In many industries, Artificial Intelligence (AI) appears to be a buzzword rather than a clear solution to accelerating results. In fact, resources are commonly used to establish what AI can and cannot do — eCommerce is no exception.
In eCommerce, brands are investing in the power of AI. This trend will only increase with a compound annual growth rate (CAGR) of 42.8 percent in retail and commerce between 2019 and 2025. Whether it’s pricing strategies and product promotions or satisfying the demand for more subtle customer journeys, there’s no shortage of Artificial intelligence applications in eCommerce.
While the use-cases are widely accepted in other industries, in eCommerce, AI allows merchants to add a personal touch to the way they buy their products — and the demands for flexibility and consistency across multiple platforms.
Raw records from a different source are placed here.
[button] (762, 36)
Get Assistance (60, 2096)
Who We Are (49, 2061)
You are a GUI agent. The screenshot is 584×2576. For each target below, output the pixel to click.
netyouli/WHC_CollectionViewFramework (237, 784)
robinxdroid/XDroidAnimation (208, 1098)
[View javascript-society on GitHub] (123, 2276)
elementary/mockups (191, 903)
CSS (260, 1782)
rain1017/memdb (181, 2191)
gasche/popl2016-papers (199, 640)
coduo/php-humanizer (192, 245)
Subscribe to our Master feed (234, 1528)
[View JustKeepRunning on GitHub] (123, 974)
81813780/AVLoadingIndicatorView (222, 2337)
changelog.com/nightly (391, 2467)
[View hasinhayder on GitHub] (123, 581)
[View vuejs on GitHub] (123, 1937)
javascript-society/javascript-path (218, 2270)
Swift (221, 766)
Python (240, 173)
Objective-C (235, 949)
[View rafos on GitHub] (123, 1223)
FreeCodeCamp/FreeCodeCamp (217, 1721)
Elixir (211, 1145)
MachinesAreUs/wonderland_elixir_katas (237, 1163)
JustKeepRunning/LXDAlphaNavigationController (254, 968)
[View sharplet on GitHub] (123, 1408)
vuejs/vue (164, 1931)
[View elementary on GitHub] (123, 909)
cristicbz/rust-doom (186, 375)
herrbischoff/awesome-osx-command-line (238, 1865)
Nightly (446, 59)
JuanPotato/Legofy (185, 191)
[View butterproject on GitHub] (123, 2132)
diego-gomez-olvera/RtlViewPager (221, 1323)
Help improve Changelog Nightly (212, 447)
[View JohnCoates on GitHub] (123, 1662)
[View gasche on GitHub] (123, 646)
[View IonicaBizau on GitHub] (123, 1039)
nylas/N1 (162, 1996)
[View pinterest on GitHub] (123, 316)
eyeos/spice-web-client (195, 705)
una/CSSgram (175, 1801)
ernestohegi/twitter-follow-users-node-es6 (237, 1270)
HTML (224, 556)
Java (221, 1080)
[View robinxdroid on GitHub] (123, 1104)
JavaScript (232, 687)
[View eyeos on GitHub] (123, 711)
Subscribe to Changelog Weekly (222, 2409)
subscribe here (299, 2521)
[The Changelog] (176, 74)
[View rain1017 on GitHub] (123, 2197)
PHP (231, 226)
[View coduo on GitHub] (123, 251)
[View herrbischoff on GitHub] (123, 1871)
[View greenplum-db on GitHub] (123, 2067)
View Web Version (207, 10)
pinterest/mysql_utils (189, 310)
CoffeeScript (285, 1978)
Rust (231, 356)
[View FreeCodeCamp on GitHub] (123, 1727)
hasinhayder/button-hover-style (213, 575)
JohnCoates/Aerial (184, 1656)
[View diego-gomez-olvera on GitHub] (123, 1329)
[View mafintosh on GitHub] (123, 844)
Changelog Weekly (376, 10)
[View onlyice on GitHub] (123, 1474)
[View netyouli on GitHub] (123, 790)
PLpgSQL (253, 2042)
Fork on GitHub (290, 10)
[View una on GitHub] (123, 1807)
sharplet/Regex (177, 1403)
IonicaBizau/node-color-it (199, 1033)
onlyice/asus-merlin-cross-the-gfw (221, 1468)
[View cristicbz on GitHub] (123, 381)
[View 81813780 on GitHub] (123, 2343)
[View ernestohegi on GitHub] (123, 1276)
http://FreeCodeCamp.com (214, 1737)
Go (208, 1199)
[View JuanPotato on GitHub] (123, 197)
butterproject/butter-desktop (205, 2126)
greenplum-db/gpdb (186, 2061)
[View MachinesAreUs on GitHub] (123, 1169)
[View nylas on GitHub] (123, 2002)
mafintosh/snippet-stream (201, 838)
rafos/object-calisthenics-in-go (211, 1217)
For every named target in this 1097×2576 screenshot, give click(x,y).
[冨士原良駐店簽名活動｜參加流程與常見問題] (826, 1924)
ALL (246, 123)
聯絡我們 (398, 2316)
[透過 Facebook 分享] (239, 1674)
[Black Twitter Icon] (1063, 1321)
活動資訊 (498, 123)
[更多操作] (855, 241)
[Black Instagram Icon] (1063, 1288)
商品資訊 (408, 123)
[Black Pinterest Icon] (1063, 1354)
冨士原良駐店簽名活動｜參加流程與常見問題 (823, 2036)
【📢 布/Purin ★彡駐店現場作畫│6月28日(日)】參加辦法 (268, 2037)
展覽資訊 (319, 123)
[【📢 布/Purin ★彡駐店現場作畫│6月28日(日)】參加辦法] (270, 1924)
So, how are e-commerce marketers turning this technology from buzzword to destruction, and what can other sectors learn from it?
The eCommerce use-cases
Getting Started with the Most Popular Solution — Chatbots automate community management, customer engagement, and sales leads. According to Gartner, the average person will have more conversations with bots by 2020 than their spouse. Meanwhile, 70 percent of white-collar workers are expected to interact with conversation platforms daily by 2022. AI-enabled bots provide e-commerce merchants with a scalable solution that works around the clock using natural language processing (NLP) to help people find the right product or make complaints. Similarly, they integrate with organizations’ internal APIs to provide visibility into product availability or to help employees with customer engagement.
Elsewhere, AI can help brands build meaningful relationships with their customers by interpreting large amounts of data. When a user visits a website, they leave the trail of digital breadcrumb, most of which is unused. However, AI allows retailers to rapidly sift through transaction data to generate insights from employees’ trends, buying patterns and marketing leads and make them better decisions.
In the digital age, retailers need to contextualize, optimize and reduce search results for their buyers. The AI cookie enables merchants to leverage data and offer customers greater offerings. By using natural language processing capabilities, image, video and audio recognition, retailers can find out what their customers really want.
It is evident that there is no shortage of use cases for AI in commerce. While some may be more obvious than others, it allows marketers to offer seamless experiences to customers, enabling employees to do their work more efficiently. How can you leverage AI successfully?
learn more: Artificial Intelligence In eCommerce
Laying the foundations
Nothing without AI data. It draws intelligence from the vast amount of information available at organizations, which means data science and data engineering are crucial. However, gaining insights from this data is by no means easy and organizations need to make sure they have the foundations necessary to apply analytics.
The problem is that these data are often extracted from fragmented and landfill sources, which means that the data needs to be more accessible — which requires coherent integration structures. What’s more, screening and aligning this data is a manual process and preparing the data takes considerable time and resources.
Additionally, much of the data needed to manage AI requires corrupted insights. Through this, we understand the insights that need to be identified and taken action as value diminishes over time. Therefore, if companies struggle to gather sufficient amounts of required data, it can quickly become useless.
Preparing data is a complicated process, especially when large corporations spread their information across multiple sources. All these must be leveled to give the AI the desired results. As poor data can prove to be harmful, data quality becomes a major challenge for eCommerce marketers to overcome — so, when implementing AI, do the rewards outweigh the challenges?
When to invest
Commerce benefits greatly from AI. Already, we have seen companies create a buying and selling experience for shoppers and sellers — by 2025 AI is estimated to be worth $ 27 billion in the retail sector alone.
Customer experience will become a very important beneficiary of the consequences of AI. With consumer adoption of technology and increasing demands for personalized driving adoption, merchants cannot afford to sit tight. If technology is expensive and difficult to implement, those early adopters will reap.
Whether or not eCommerce merchants can really benefit depends on how ready they are. Before investing in AI, retailers need to think about the business case, whether there are opportunities for exploitation, and whether they have the right data, people and technology.
Finally, there are a lot of preparations before AI can produce results. Companies need to make sure they have clean, accessible and high-quality data from which they can gain meaningful insights — and then they can ride the hype.